谁的宠物是斑马。。。
爱因斯坦提出的问题,据说世界上95%的人无法解决:
Zebra Puzzle:
Five men with different nationalities and with different jobs live in consecutive houses on a street. These houses are painted different colors. The men have different pets and have different favorite drinks. Determine who owns a zebra and whose favorite drinks is mineral water(which is one of the favorite drinks) given these clues: The Englishmean lives in the red house. The Spanish owns a dog. The Japanese man is a painter.

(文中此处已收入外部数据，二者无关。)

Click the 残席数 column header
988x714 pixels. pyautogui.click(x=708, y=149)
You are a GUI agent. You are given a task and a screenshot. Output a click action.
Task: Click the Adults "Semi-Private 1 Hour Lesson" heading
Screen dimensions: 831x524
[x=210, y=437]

The Italian drinks tea. The Norwegian lives in the first house on the left. The green house is on the right of white one. The photographer breeds snails. The diplomat lives in the yellow house. Milk is drunk in the middle house. The owner of the green house drinks coffee. The Norwegian's house is next to the blue one. The violinist drinks orange juice. The fox is in a house next to that of the diplomat.
我的想法很简单,就是穷举法。然后用条件去约束,主要就是怎样把条件翻译成计算机语言。但是只有一个地方有问题,并且让我想了一天一夜:条件与条件之间所产生的新的条件,或者说推论。比如,隐含条件是每一个职业,饮料,房屋颜色,宠物必须是唯一的,因此,当一种职业有四个已经确定了,那么第五个也就确定了。可是,假如可以确定四个职业同时与条件不冲突,而第五个职业按照这个原则确定为最后剩下的选项时候与条件冲突,导致无法来定,那么说明前面四个职业的确定有问题,即虽然表面上与条件步冲突,实际却不可行。幸好这个题目不是要我们用这种“后验式”的推理,仔细看题目发现,在第一步就可推断出Norwegian人的房屋颜色,可是,怎样让计算机来做呢?我本来想用“树形”搜索,可是这实在是一个恶梦,后来发现这个问题的简单程度是给人的头脑设定的,还用不着计算机大师的“绞尽脑汁”。(Knight's tour就不同了,我至今还不敢去trace其中的bug---简直太夸张了,运行一两个小时没出来第四个结果。)于是,就有让程序运行两遍的笨办法---第一次找出Norwegian人的房子,然后再找别的。因为,我把初始条件设定城互相矛盾的,不选定Norwegian人的房子,条件总不成立。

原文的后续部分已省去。